Okay, I'll answer your question on the cross ratio:
First of all, recall its definition
$\lambda = \lambda(z) = [z,z_2,z_3,z_4] = \frac{z-z_3}{z - z_4} : \frac{z_2 - z_3}{z_2 - z_4}$
which is the unique Möbius transformation $z \mapsto \lambda(z)$ sending the ordered triple $(z_2,z_3,z_4)$ to $(1,0,\infty)$—it is a general and easy fact that a Möbius transformation is determined by the images of three distinct points.
In view of the symmetries you display in your question, the only thing we have to figure out are the Möbius transformations that arise from permuting the three entries $(z_2,z_3,z_4)$ in the cross ratio. For this we need only post-compose our initial cross ratio $\lambda$ with the unique Möbius transformation sending $(1,0,\infty)$ to some permutation of $(1,0,\infty)$.
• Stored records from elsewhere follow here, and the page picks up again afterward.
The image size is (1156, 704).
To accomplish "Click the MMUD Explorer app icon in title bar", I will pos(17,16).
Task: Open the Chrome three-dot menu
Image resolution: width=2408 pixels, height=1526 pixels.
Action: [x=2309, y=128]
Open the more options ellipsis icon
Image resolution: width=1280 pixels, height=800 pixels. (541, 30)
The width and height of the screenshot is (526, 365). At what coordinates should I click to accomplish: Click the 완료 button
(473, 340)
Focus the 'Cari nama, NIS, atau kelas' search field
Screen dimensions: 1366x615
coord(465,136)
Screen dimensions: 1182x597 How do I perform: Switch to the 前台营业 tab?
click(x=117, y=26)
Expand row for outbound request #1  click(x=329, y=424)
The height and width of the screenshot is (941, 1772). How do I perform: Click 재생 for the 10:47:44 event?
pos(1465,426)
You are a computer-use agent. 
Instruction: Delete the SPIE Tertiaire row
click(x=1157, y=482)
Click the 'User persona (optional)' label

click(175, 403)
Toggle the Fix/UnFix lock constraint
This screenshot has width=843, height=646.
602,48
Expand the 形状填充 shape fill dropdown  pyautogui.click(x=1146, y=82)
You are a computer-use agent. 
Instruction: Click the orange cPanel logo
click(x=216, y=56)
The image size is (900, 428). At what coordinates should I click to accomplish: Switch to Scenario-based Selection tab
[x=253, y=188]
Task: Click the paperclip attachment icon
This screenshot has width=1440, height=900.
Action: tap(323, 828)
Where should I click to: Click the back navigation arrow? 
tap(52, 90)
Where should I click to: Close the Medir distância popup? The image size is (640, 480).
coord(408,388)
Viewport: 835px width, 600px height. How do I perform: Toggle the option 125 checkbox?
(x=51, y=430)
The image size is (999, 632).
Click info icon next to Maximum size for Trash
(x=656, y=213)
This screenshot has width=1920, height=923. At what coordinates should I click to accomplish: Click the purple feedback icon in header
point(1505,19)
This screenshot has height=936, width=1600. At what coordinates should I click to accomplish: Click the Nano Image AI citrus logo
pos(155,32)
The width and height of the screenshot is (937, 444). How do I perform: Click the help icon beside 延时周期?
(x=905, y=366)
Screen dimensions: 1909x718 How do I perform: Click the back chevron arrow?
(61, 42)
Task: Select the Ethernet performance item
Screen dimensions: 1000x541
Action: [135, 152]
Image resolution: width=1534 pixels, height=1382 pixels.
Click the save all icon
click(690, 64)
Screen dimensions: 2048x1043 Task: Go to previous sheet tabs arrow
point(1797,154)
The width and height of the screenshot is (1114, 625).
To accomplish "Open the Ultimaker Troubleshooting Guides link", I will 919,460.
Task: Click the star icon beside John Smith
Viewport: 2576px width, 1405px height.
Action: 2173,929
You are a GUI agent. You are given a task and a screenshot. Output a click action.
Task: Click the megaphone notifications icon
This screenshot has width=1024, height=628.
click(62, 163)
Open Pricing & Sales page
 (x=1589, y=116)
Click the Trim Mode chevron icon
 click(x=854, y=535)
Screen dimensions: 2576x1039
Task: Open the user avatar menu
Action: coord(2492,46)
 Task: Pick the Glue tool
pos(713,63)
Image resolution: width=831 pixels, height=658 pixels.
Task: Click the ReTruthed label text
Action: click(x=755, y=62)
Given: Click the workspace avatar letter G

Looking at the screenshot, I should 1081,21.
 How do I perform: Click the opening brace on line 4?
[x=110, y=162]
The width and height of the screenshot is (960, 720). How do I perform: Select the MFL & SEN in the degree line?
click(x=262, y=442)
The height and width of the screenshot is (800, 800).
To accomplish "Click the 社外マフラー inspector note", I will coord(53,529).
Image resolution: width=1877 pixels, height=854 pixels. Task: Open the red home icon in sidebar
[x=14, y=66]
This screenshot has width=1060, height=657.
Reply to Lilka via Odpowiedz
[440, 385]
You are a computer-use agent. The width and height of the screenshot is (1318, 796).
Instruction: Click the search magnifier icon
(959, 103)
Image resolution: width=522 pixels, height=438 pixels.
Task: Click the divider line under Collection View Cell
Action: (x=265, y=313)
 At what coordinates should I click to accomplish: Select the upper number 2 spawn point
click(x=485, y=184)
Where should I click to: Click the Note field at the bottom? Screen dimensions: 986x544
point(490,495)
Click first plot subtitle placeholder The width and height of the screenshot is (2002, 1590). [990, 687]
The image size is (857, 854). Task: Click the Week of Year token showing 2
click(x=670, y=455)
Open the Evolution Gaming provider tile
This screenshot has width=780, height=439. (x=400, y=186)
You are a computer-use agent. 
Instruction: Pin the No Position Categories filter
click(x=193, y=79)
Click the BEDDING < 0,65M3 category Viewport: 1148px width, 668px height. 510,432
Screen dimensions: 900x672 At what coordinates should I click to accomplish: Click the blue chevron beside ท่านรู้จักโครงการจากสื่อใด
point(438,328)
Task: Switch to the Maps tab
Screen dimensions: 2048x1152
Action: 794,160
For instance, the cross-ratio $[z,z_4,z_3,z_2]$ is obtained from $\lambda$ by postcomposing it with the Möbius transformation sending the triple $(1,0,\infty)$ to $(\infty,0,1)$. This is easy: Since $1$ is sent to $\infty$, we must have a transformation of the form $\lambda \mapsto \frac{a\lambda + b}{\lambda - 1}$ (with $a \neq -b$ but we won't need that additional information). As $0$ is sent to $0$, we must have $b = 0$ and since $\infty$ is sent to $1$ we must have $a = 1$, and our sought transformation is
$[z,z_4,z_3,z_2] = \frac{\lambda}{\lambda - 1}.$
Similar considerations lead to the entire list of symmetries given on Wikipedia.
In order to save you some work, I'll give one more indication: swapping the last two entries corresponds to $(1,0,\infty) \mapsto (1,\infty,0)$, so simply $\lambda \mapsto \frac{1}{\lambda}$. Hence, there really only remains one more thing to do: figure out the transformation sending $(1,0,\infty)$ to $(\infty,1,0)$ and this is just as easy as the case I just did. You'll get the expression for $[z,z_3,z_4,z_2]$ and after that hardly any further computation is required.